§ **PODANY FRAGMENT**
# # # #

Gdyby w badaniu katastrofy smoleńskiej zastosowano przepisy dotyczące lotnictwa państwowego, co było zupełnie naturalne, to właśnie Grochowski grałby zasadniczą rolę i to on stałby się głównym partnerem strony rosyjskiej. Tak też było przez pierwsze dni po 10 kwietnia 2010 roku.

Pułkownik z grupą współpracowników pojawił się w Smoleńsku 11 kwietnia. Ale zastał tam już Edmunda Klicha i ludzi z jego komisji - cywilnej. Co więcej, przyszły akredytowany zaczął już różne uzgodnienia z Rosjanami, którymi byli także cywile Tatiana Anodina i Aleksiej Morozow z MAK.

Jednak gdy następnego dnia odbyła się oficjalna narada, zgodnie z przepisami kierowniczą rolę pełnili wojskowi.

# # # #

§ **TREŚĆ ZADANIA**
Przepisz bez zmian odcinek fragmentu o katastrofie smoleńskiej od słów „Gdyby w badaniu” aż do słów „rolę pełnili wojskowi.”. Dane nie są potrzebne do wykonania zadania.

§ **DOSTARCZONE DANE**
# # # #

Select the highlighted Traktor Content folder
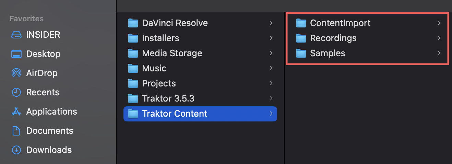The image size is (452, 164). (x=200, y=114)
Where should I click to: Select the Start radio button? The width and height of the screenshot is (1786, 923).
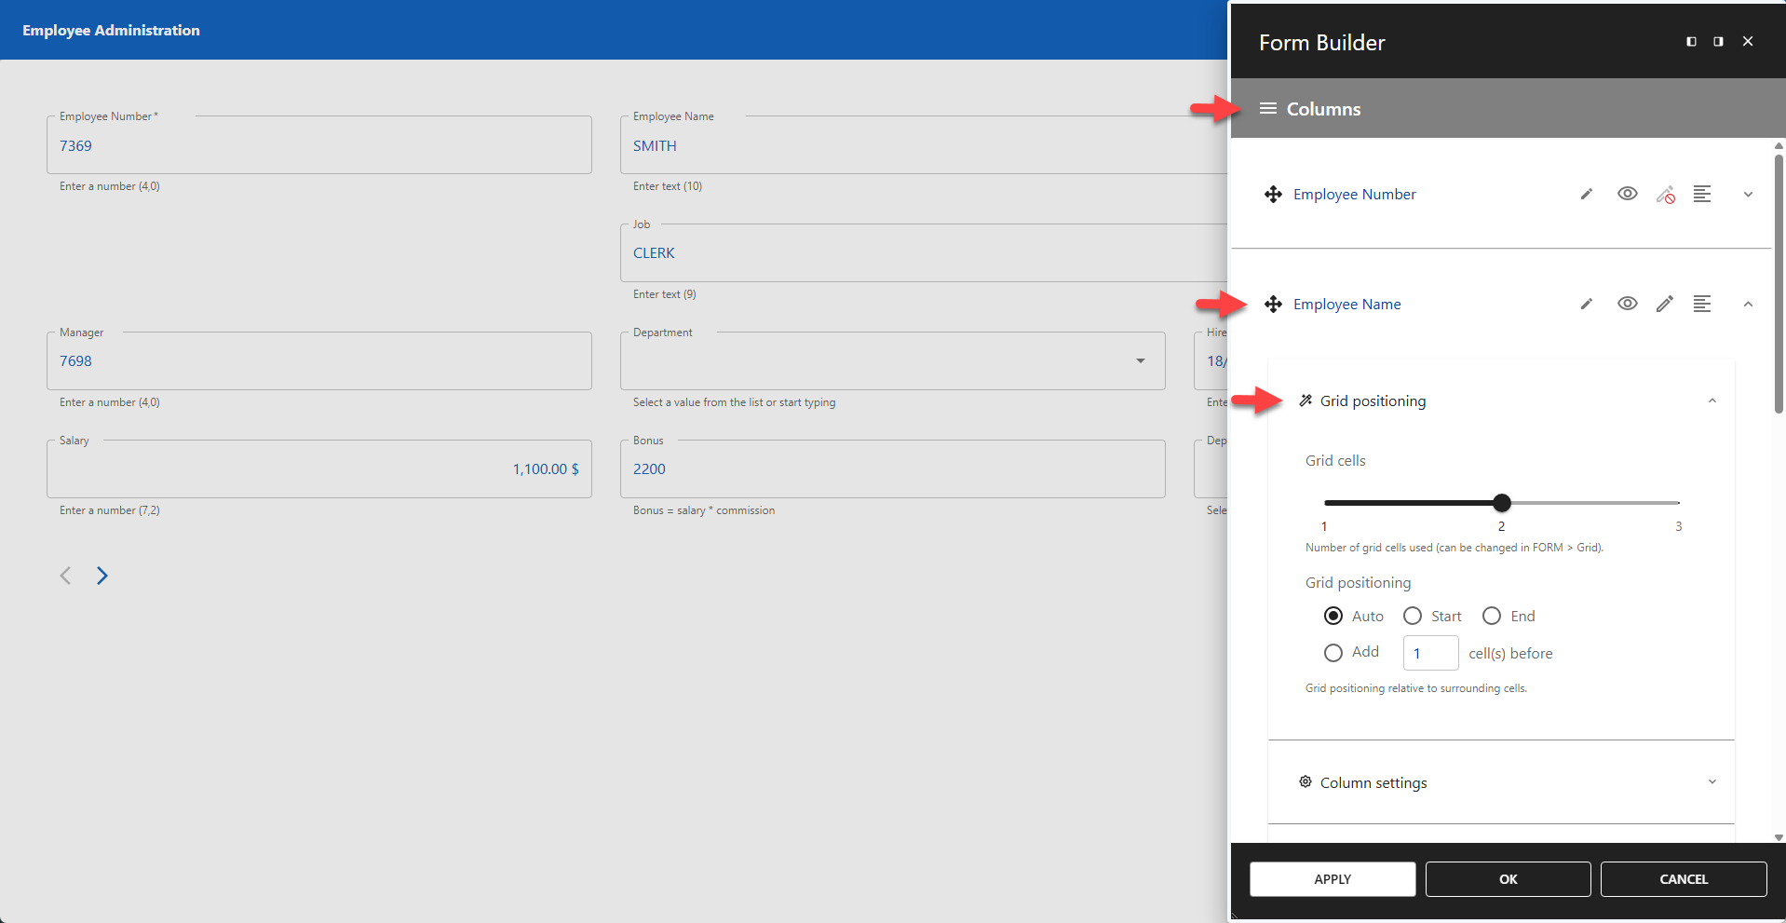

# # # #

§ **OCZEKIWANA ODPOWIEDŹ**
Gdyby w badaniu katastrofy smoleńskiej zastosowano przepisy dotyczące lotnictwa państwowego, co było zupełnie naturalne, to właśnie Grochowski grałby zasadniczą rolę i to on stałby się głównym partnerem strony rosyjskiej. Tak też było przez pierwsze dni po 10 kwietnia 2010 roku.

Pułkownik z grupą współpracowników pojawił się w Smoleńsku 11 kwietnia. Ale zastał tam już Edmunda Klicha i ludzi z jego komisji - cywilnej. Co więcej, przyszły akredytowany zaczął już różne uzgodnienia z Rosjanami, którymi byli także cywile Tatiana Anodina i Aleksiej Morozow z MAK.

Jednak gdy następnego dnia odbyła się oficjalna narada, zgodnie z przepisami kierowniczą rolę pełnili wojskowi.